> _Assigned task_
Reproduce exactly the lines from the one containing "Click the dash between the scores" through the end of the entries, including both. Drop the pictures.

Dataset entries
________

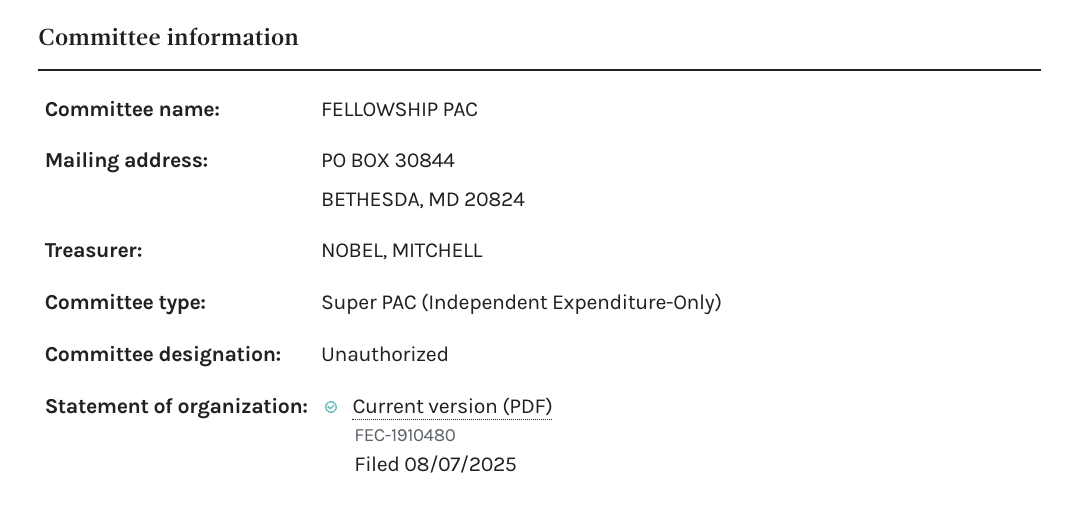Screen dimensions: 1084x506
Task: Click the BETHESDA city name
Action: pyautogui.click(x=370, y=200)
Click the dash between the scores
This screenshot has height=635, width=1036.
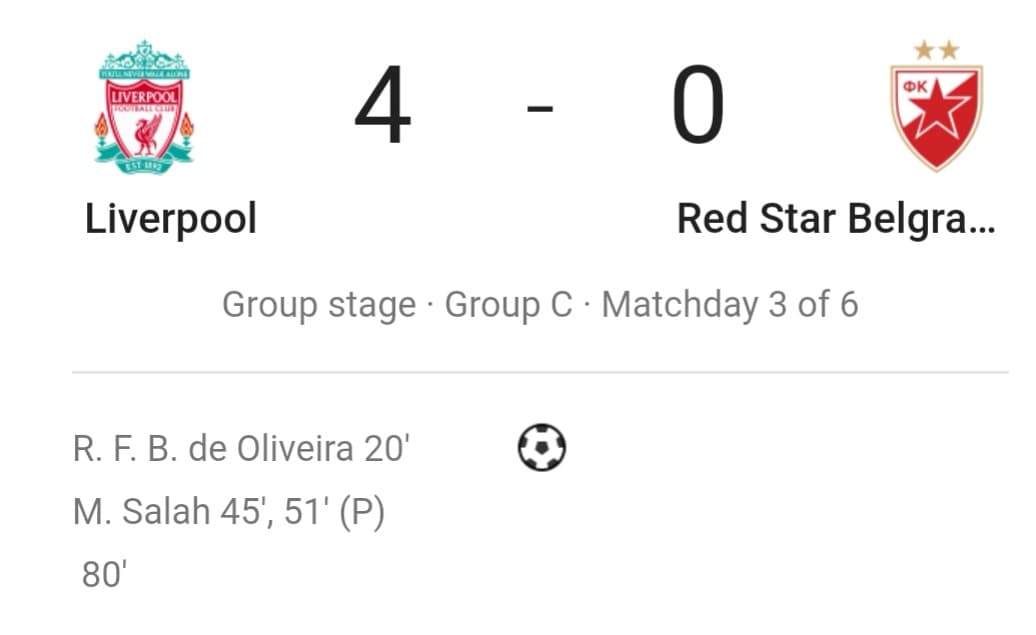coord(540,108)
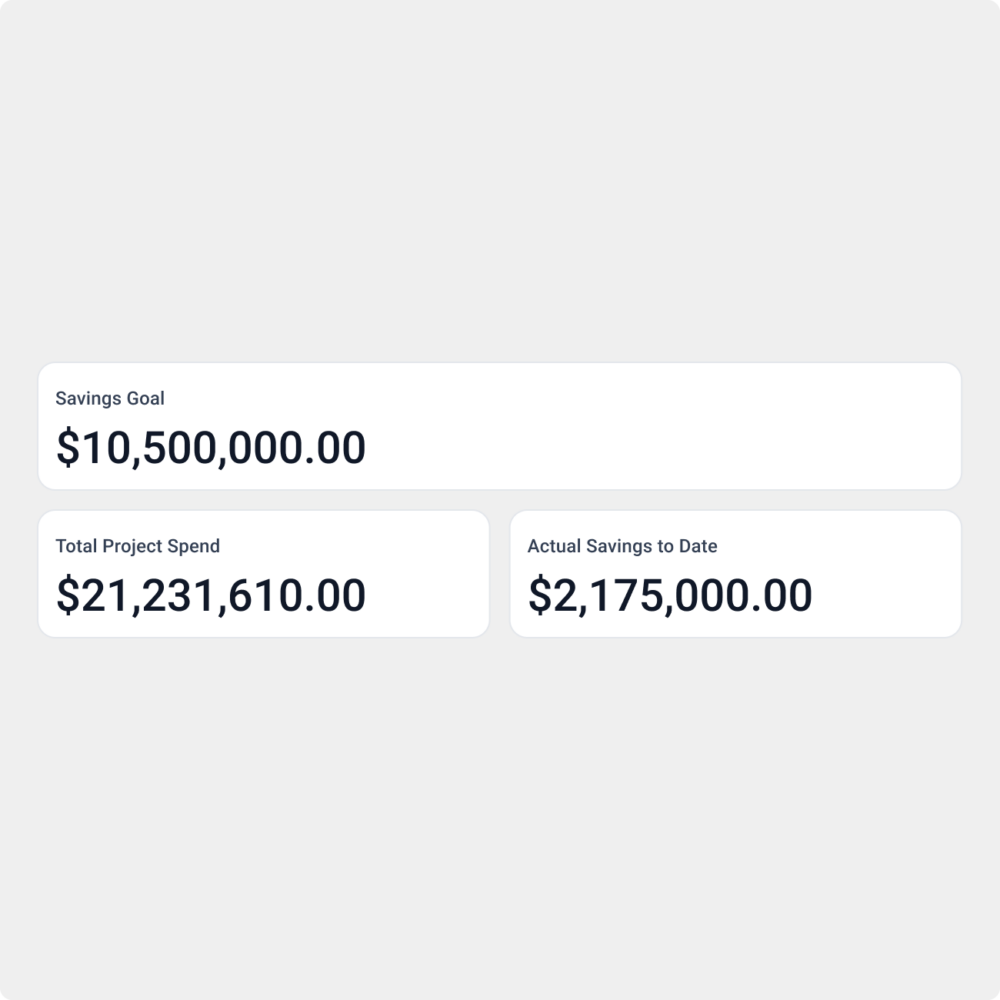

________

> _Written reply_
Click the dash between the scores
This screenshot has height=635, width=1036.
coord(540,108)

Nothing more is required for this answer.